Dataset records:
•••••
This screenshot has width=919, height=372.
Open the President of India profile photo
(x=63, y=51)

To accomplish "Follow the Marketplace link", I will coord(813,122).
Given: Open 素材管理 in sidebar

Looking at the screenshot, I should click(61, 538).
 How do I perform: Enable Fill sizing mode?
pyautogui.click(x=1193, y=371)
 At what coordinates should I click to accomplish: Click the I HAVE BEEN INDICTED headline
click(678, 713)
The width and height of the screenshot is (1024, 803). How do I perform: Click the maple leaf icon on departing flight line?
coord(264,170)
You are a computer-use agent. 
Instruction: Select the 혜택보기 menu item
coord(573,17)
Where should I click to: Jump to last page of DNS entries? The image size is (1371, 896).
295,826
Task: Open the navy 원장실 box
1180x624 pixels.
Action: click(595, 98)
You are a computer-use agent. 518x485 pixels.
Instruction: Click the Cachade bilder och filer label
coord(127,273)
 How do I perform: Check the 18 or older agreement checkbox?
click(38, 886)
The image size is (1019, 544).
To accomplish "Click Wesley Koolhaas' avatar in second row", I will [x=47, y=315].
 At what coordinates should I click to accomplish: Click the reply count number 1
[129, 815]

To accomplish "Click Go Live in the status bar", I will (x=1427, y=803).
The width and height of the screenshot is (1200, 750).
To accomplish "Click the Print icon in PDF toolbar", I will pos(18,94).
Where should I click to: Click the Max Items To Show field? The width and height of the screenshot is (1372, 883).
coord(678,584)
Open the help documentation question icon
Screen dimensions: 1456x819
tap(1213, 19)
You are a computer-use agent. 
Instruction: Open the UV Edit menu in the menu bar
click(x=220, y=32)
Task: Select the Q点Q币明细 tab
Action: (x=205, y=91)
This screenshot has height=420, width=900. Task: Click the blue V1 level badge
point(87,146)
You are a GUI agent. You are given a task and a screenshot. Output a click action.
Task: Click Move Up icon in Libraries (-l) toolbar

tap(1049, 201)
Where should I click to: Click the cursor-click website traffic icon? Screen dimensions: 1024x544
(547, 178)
•••••
Stated problem ▸ Reproduce the lines of every record above precisely, without altering any character.

In response ▸
This screenshot has width=919, height=372.
Open the President of India profile photo
(x=63, y=51)

To accomplish "Follow the Marketplace link", I will coord(813,122).
Given: Open 素材管理 in sidebar

Looking at the screenshot, I should click(61, 538).
 How do I perform: Enable Fill sizing mode?
pyautogui.click(x=1193, y=371)
 At what coordinates should I click to accomplish: Click the I HAVE BEEN INDICTED headline
click(678, 713)
The width and height of the screenshot is (1024, 803). How do I perform: Click the maple leaf icon on departing flight line?
coord(264,170)
You are a computer-use agent. 
Instruction: Select the 혜택보기 menu item
coord(573,17)
Where should I click to: Jump to last page of DNS entries? The image size is (1371, 896).
295,826
Task: Open the navy 원장실 box
1180x624 pixels.
Action: click(595, 98)
You are a computer-use agent. 518x485 pixels.
Instruction: Click the Cachade bilder och filer label
coord(127,273)
 How do I perform: Check the 18 or older agreement checkbox?
click(38, 886)
The image size is (1019, 544).
To accomplish "Click Wesley Koolhaas' avatar in second row", I will [x=47, y=315].
 At what coordinates should I click to accomplish: Click the reply count number 1
[129, 815]

To accomplish "Click Go Live in the status bar", I will (x=1427, y=803).
The width and height of the screenshot is (1200, 750).
To accomplish "Click the Print icon in PDF toolbar", I will pos(18,94).
Where should I click to: Click the Max Items To Show field? The width and height of the screenshot is (1372, 883).
coord(678,584)
Open the help documentation question icon
Screen dimensions: 1456x819
tap(1213, 19)
You are a computer-use agent. 
Instruction: Open the UV Edit menu in the menu bar
click(x=220, y=32)
Task: Select the Q点Q币明细 tab
Action: (x=205, y=91)
This screenshot has height=420, width=900. Task: Click the blue V1 level badge
point(87,146)
You are a GUI agent. You are given a task and a screenshot. Output a click action.
Task: Click Move Up icon in Libraries (-l) toolbar

tap(1049, 201)
Where should I click to: Click the cursor-click website traffic icon? Screen dimensions: 1024x544
(547, 178)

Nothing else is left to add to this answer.